20. Bölüm - Baharda Çıkan Fırtına-

6K 663 164
                                    

Lütfen beni instagramdan takip edinn kullanıcı adım ------ tug.cesrgl

Sakladığım büyük sırrım dışında ona her konuda açık olmaya karar verdim. Bu kaçıncı kararımdı bilmiyordum. Her seferinde ona açık olacağımı söyleyerek daha fazlasını saklıyordum. En azından suikastçıyı bir şekilde anlatmam gerekiyordu.

Jason hem düşmanım hem de güvenli sığınağımdı. Saraydan uzaklaşana kadar onun korumasına güvenmekten başka bir çarem yoktu.

Bu yüzden suikastçı ile ilgili olanları tek tek anlattım. Bazı detayları atlamak zorunda kaldım, mesela banyo sırasında bana gelmesi gibi. Bu kadar ayrıntı bilmesine gerek yoktu. Ben bile unutmak istiyordum.

Jason beni dinledikçe yavaş yavaş belimi okşayan parmağı durdu, gözleri önce öfkeyle sonra hissettiği duyguları yansıtır gibi vahşetle parlamaya başladı. Onun sarayında, üstelik beni koruyacağına dair yemin ettikten sonra suikastçı ile karşı karşıya gelmem onu öfkelendirmişti.

Bir noktadan sonra kucağından kalktım. Bana engel olmadı. Huysuz bir ruh halim vardı ve bunun o da farkındaydı. Dikkatli gözlerle beni izlerken sandalyesinde öne doğru eğilmiş, dirseklerini dizlerine dayamıştı. Elleri yumruklar halinde çenesini dayalı duruyordu. Böyle görünen bir erkeğin tüm dikkatini bana vermesi ne yapacağımı şaşırmama neden oluyordu.

Sonunda anlatacaklarım bittiğinde hızla krala döndüm. Eteklerim hareketimle birlikte savruldu. Yavaşça eski haline dönerken gözlerinin içine baktım. Jason'ın yeşil mavi gözlerine bakarken ne düşündüğünü anlamaya çalışıyordum. Bana inanıyor muydu? Aslında güvenmemesi gereken biri olduğumu onunda anlamış mıydı? Peki sonunda bu saraydan gidecek olmama rağmen bunları umursuyordum? 

Jason yerinden kalktı. Boyu benden oldukça uzundu bu yüzden yüzüne bakabilmek için başımı geriye doğru eğmek zorunda kaldım. Bir yerlerde uçan kuşların sesini duyuyordum ama sanki adamın mavi-yeşil gözlerine hipnotize olmuş gibi bakıyordum. Bir adamın ağzından çıkacak kelimelere bu kadar önem vermemeliydim ama gergin hissetmekten kendimi alamıyordum.

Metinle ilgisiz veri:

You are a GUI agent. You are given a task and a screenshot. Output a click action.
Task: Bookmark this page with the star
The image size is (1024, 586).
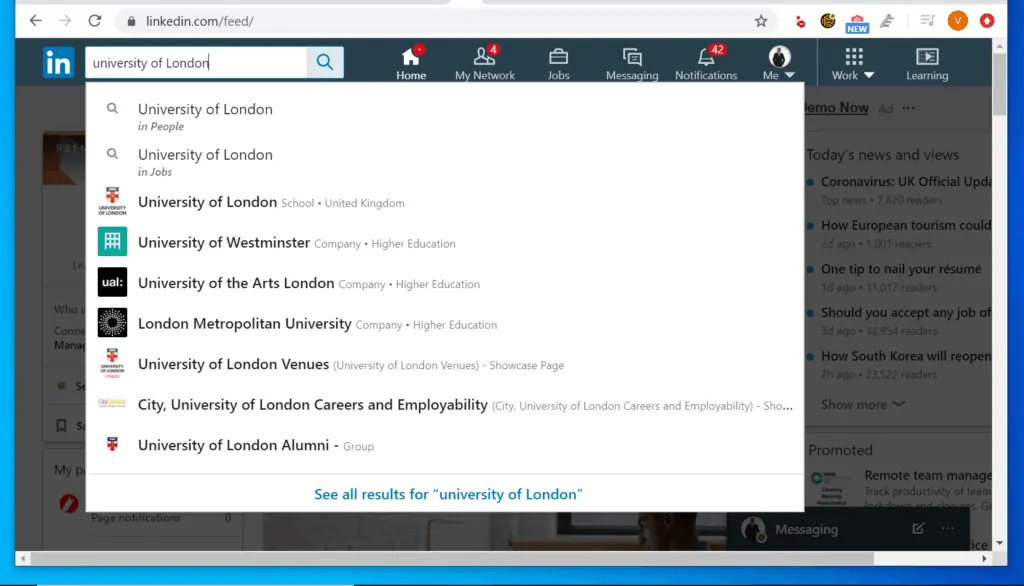point(761,20)

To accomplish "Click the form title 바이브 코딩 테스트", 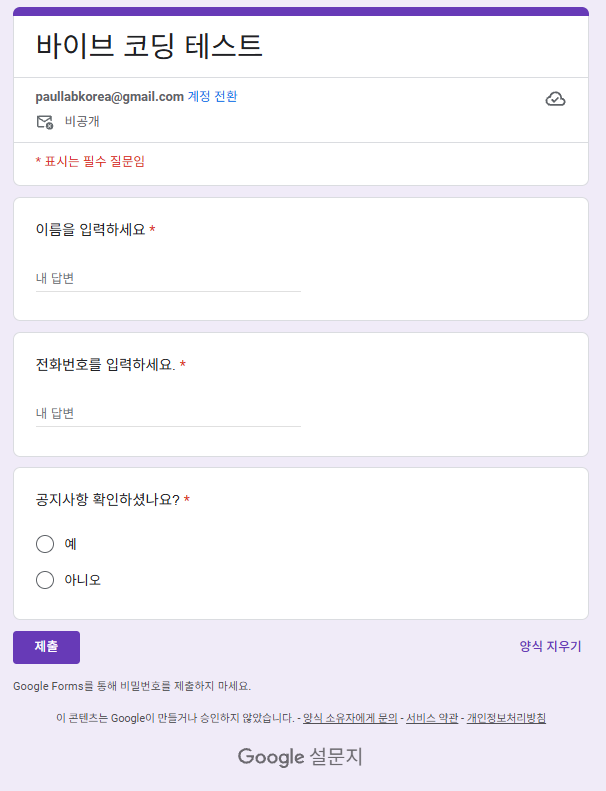I will tap(149, 46).
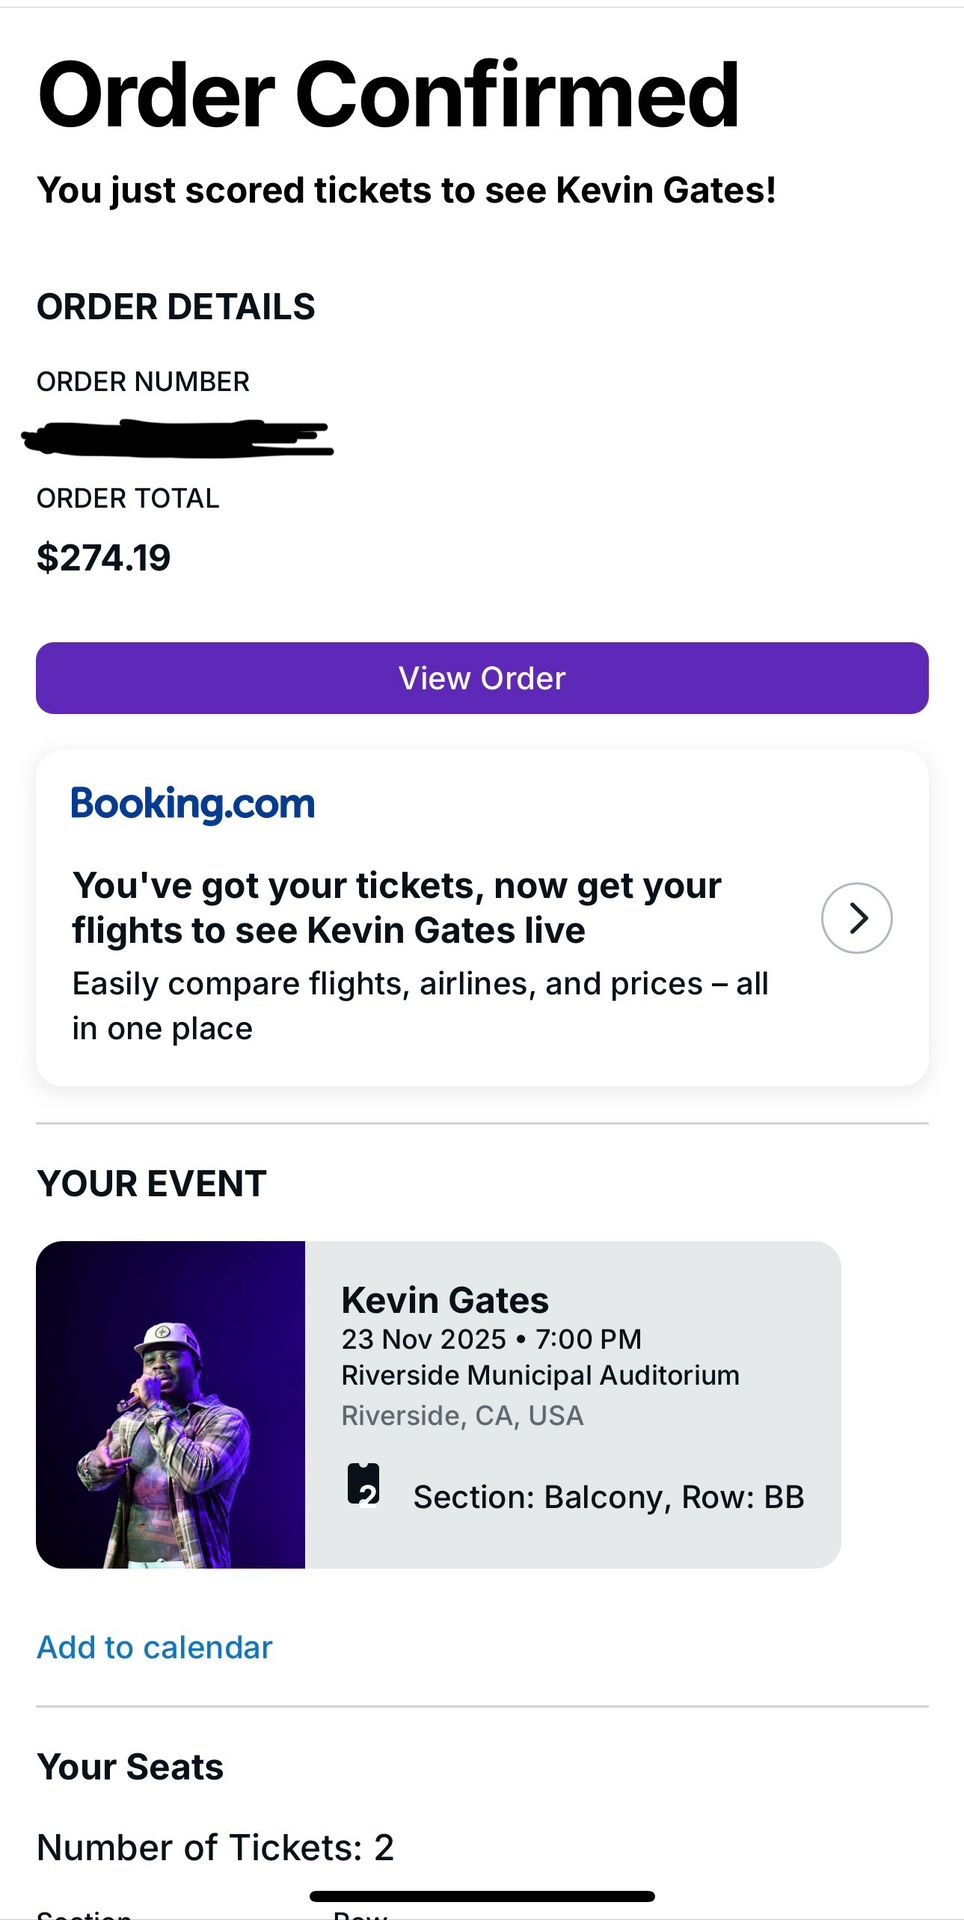Open Add to calendar
Image resolution: width=964 pixels, height=1920 pixels.
click(x=154, y=1647)
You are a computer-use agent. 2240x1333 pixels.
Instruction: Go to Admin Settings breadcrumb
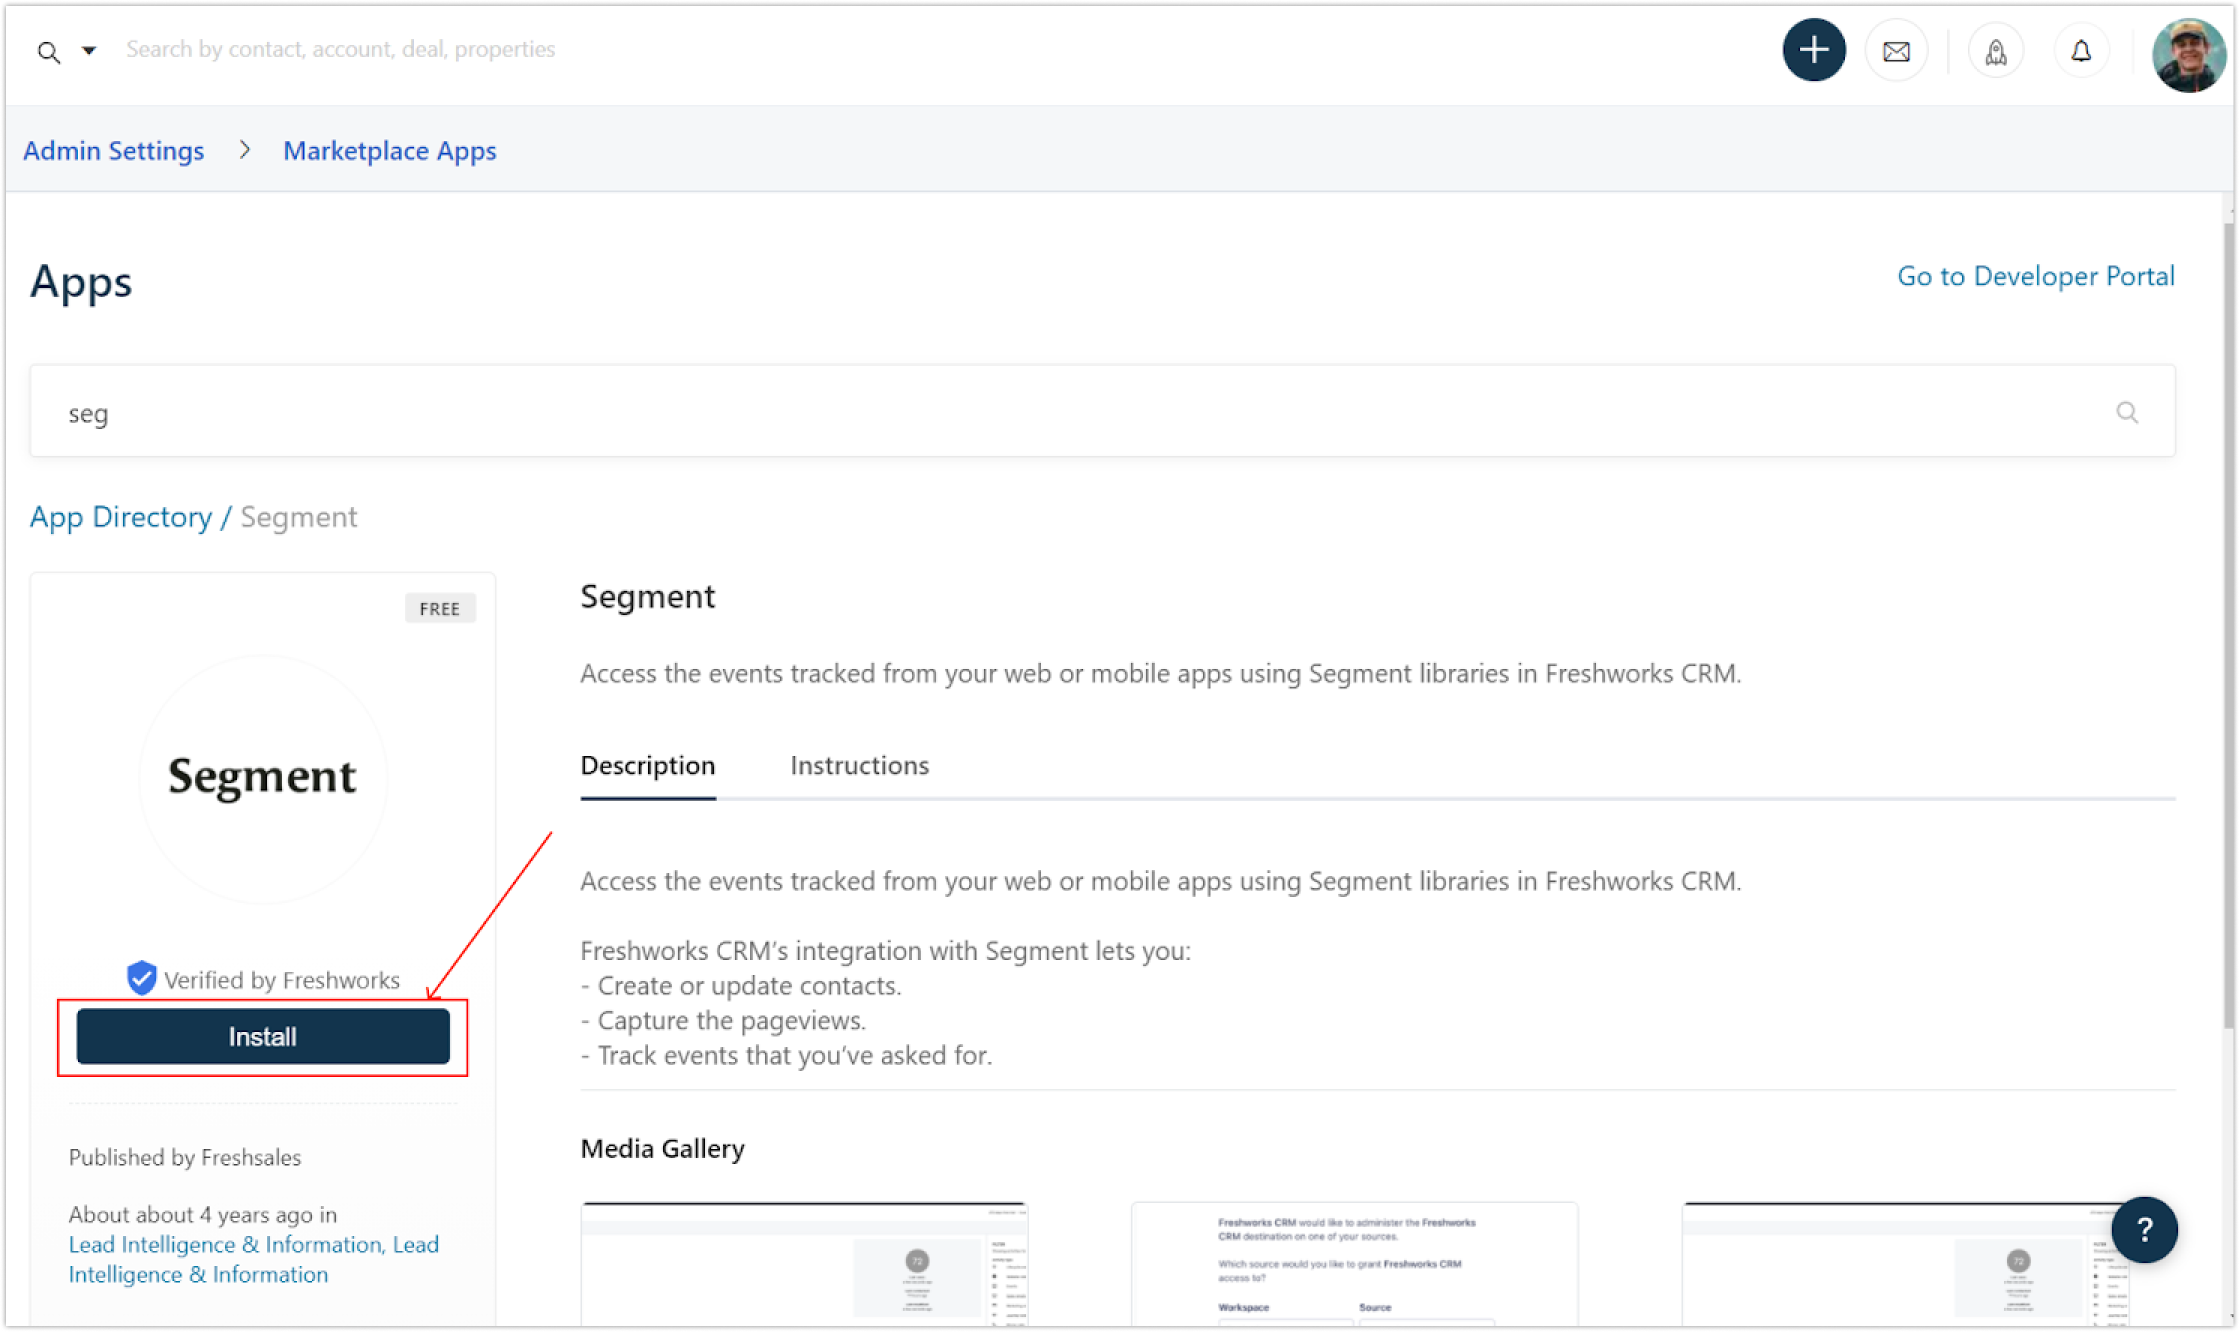point(113,151)
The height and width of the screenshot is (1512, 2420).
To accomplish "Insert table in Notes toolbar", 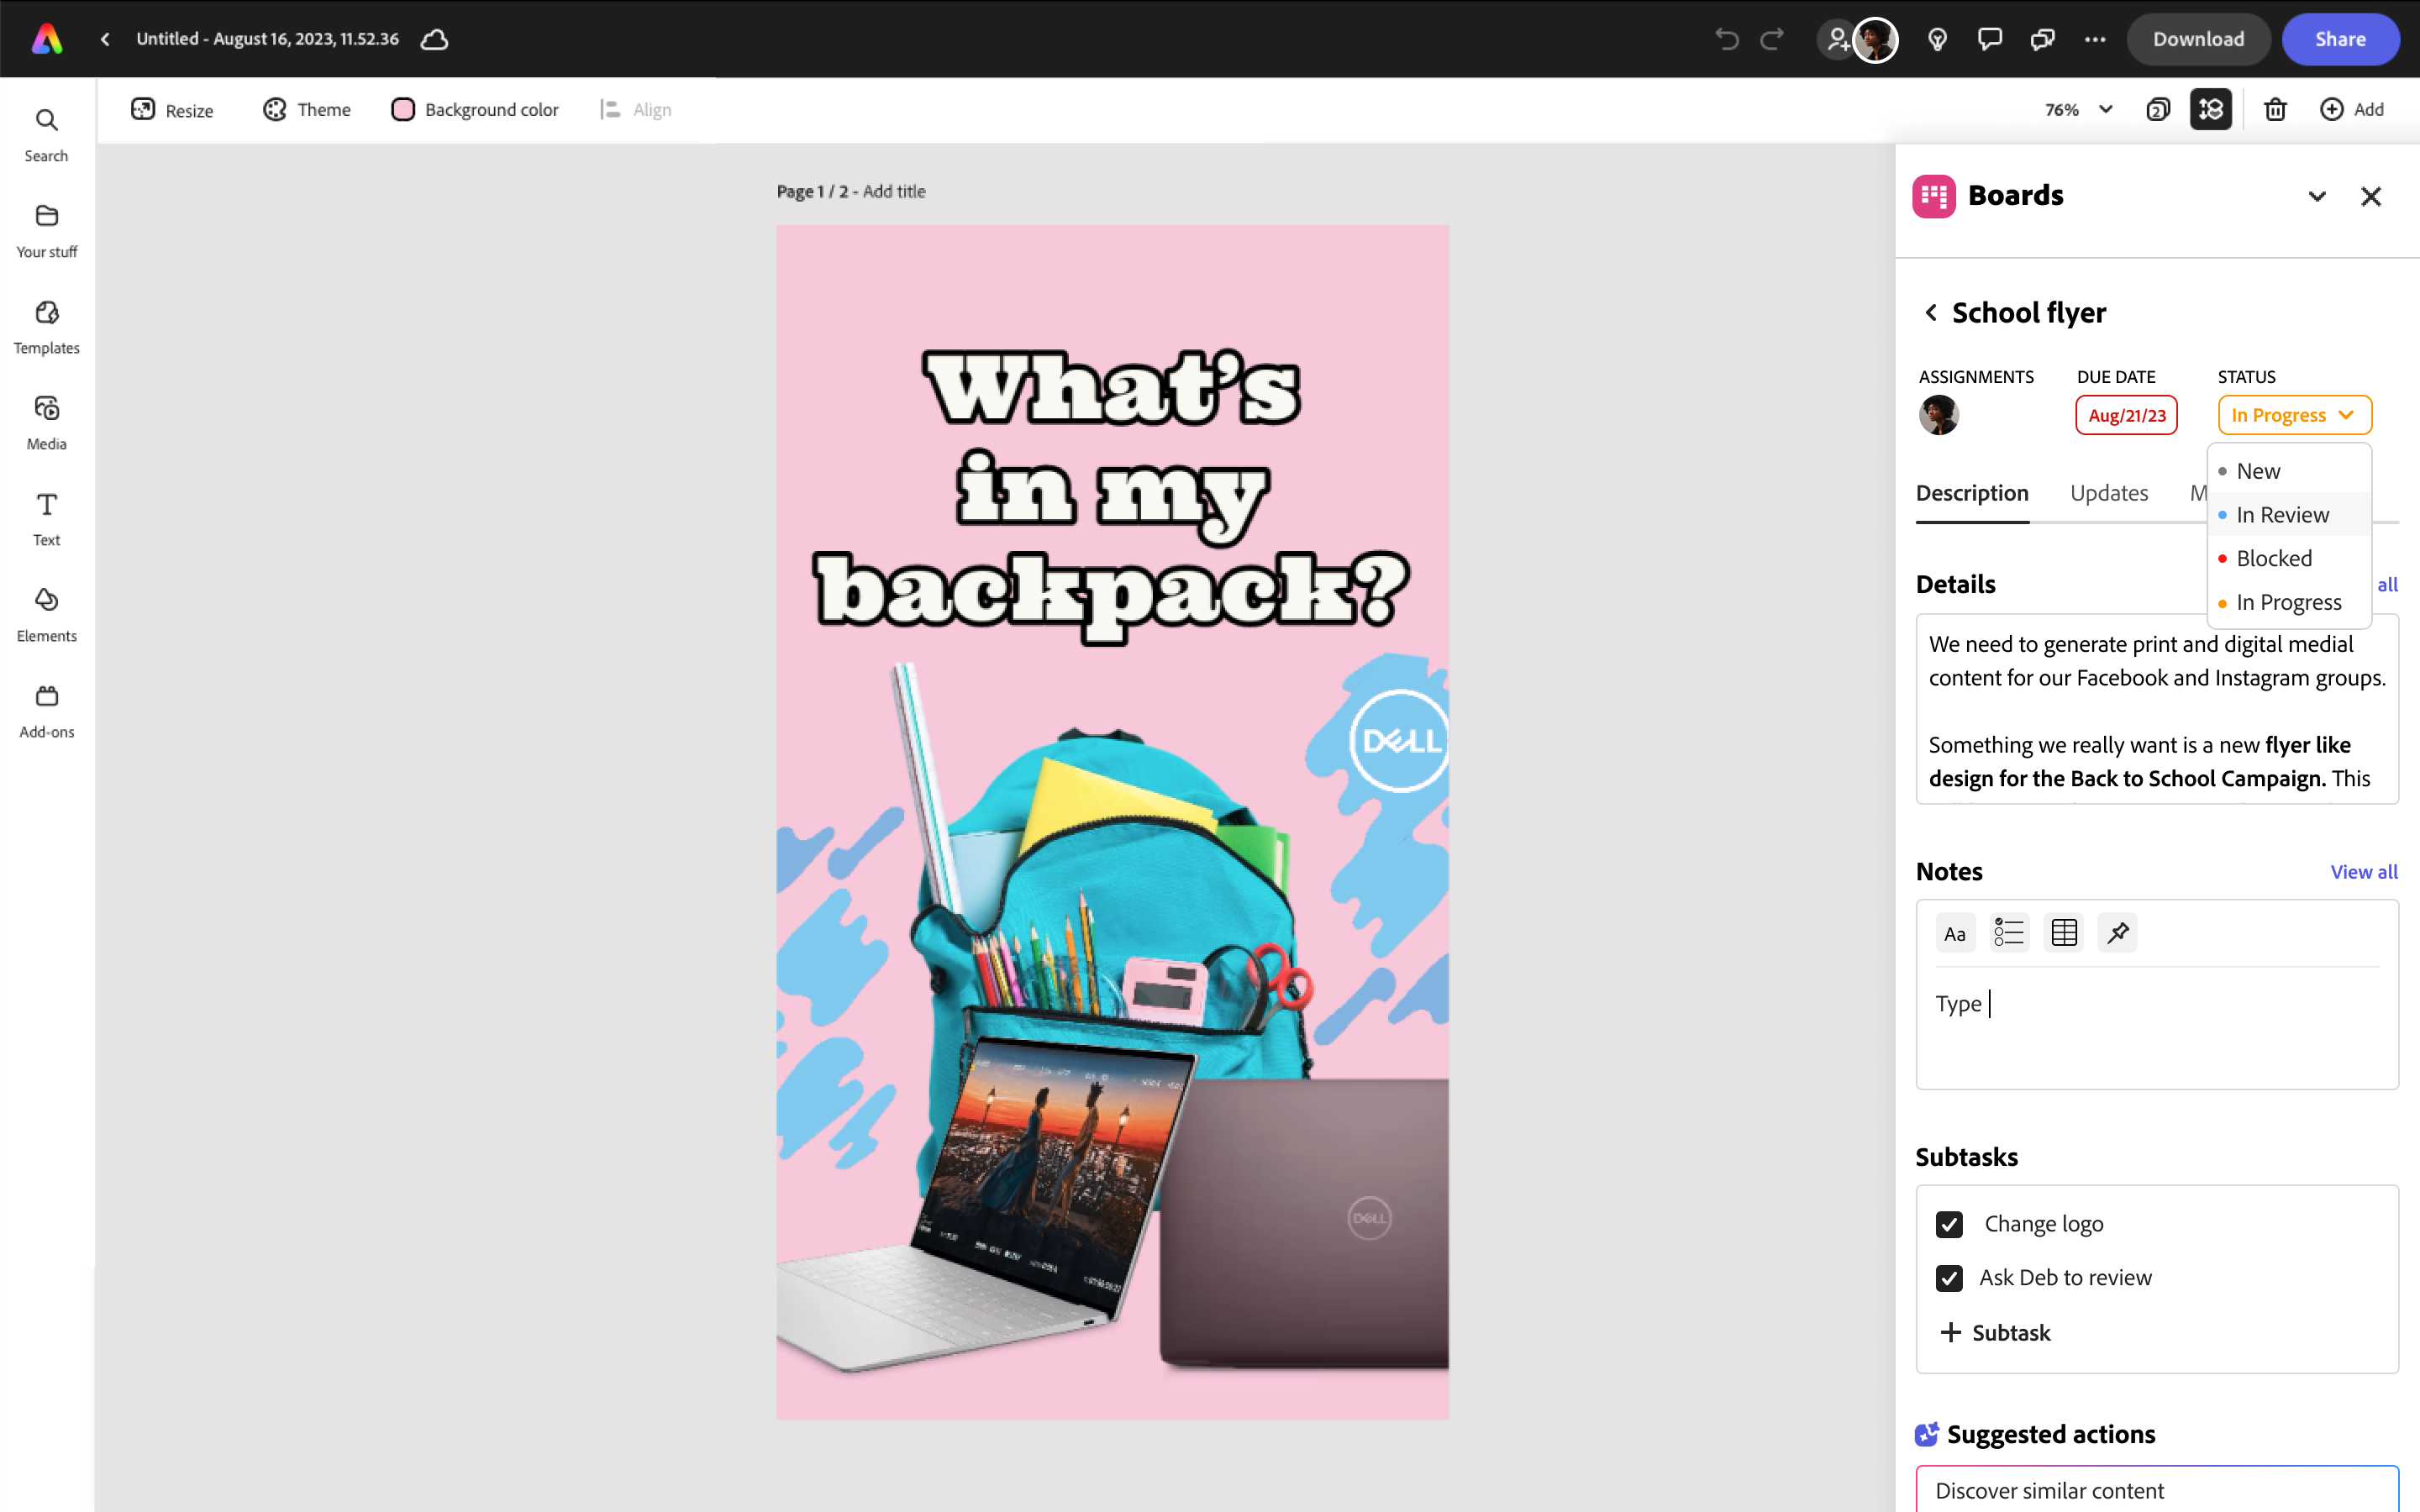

Bana doğru bir adım attı. Ne yapacağımı bilemeden bekledim. Konuşmak yerine bana doğru tekrar bir adım daha yaklaştı. Ardından kollarını yavaşça kaldırdı. O kadar ağır hareket ediyordu ki sanki geri adım atmam için bana fırsat tanıyordu. Sadece olduğum yerde bekledim. Sonunda kolları beni sımsıkı sarıp göğsüne çekti. Yanağımı göğsüne dayadığımda gözlerimi yumdum. Kulağımın hemen altında atan kalbinin sesini duyuyordum. Normalden hızlı atıyor gibiydi.

Eğilip saçlarıma bir öpücük kondurduğunda bedenim ürperdi. Saçlarıma doğru "Üzgünüm," diye fısıldadığında onu doğru duyup duymadığımdan emin olamadım. Comerdai Kralı üzgün olduğunu mu söylüyordu?

Ona bakmak istedim ama geri çekilmek istediğimde bana daha sıkı sarıldı. "Şuan sana bakacak yüzüm yok," derken sesinden canının sıkkın olduğunu anlayabiliyordum. Oysa bana öfkelenmesini beklemiştim.

Bir eli yanağımı yavaşça okşadı. Kısa bir iç çekişin ardından Konuşmaya devam etti. "Ben nasıl sıkıntılar yaşadığını bilmiyordum bile."

Kendimi dokunuşunun sıcaklığına kaptırmış gözlerim kapalı bir halde göğsüne yaslanmışken dayanamadan sordum. "Bana kızmadın mı?"

Sonunda yanağımdaki eli yavaşça çeneme doğru kayarken diğer kolu belimden çözüldü ve geriye yaslanıp onun yüzüne baktım. Mavi-yeşil gözleri sanki başka bir dünya gibi içinde birçok duyguyu barındırıyordu. Gür kirpikleri güneşin sıcak öpücükleri sayesinde daha da sararmış gibiydi.